Directive » How many lines in the records below contain the word "Select"? Give only the number.

Item coordinate data
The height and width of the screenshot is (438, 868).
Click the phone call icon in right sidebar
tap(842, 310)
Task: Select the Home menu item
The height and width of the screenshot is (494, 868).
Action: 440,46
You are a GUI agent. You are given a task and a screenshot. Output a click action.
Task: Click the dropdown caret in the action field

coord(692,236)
--
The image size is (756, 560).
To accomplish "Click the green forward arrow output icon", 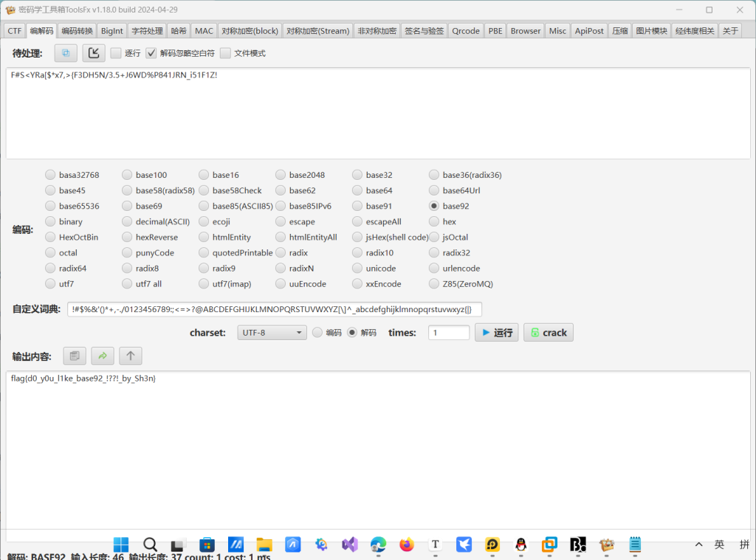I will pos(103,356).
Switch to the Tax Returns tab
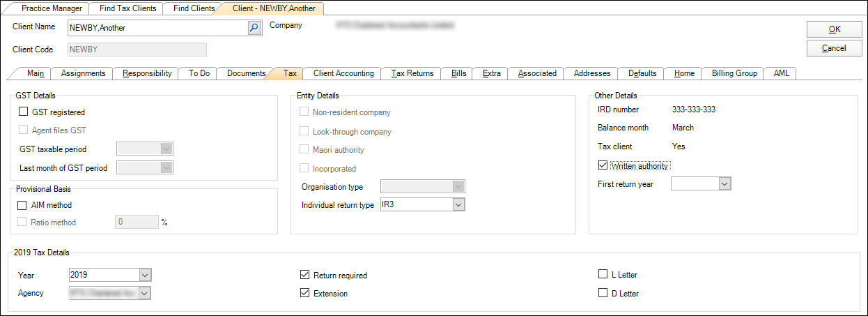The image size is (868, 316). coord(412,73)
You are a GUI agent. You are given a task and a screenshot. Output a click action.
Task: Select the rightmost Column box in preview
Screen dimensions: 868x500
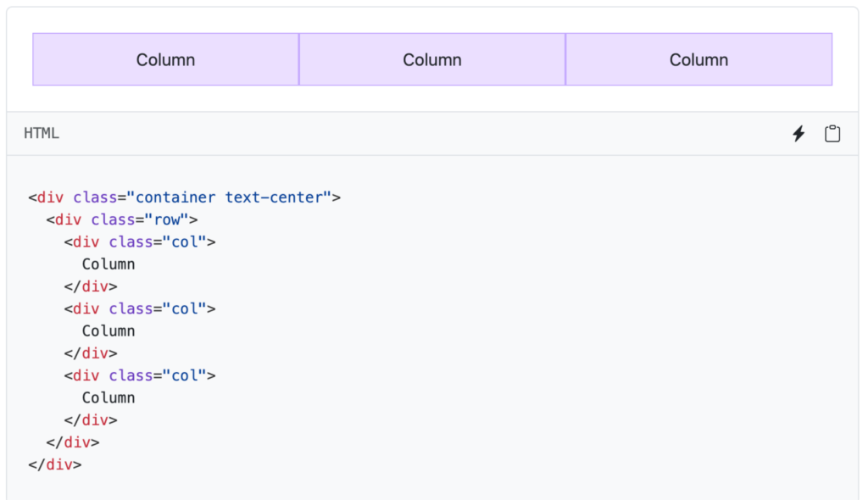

Response » 2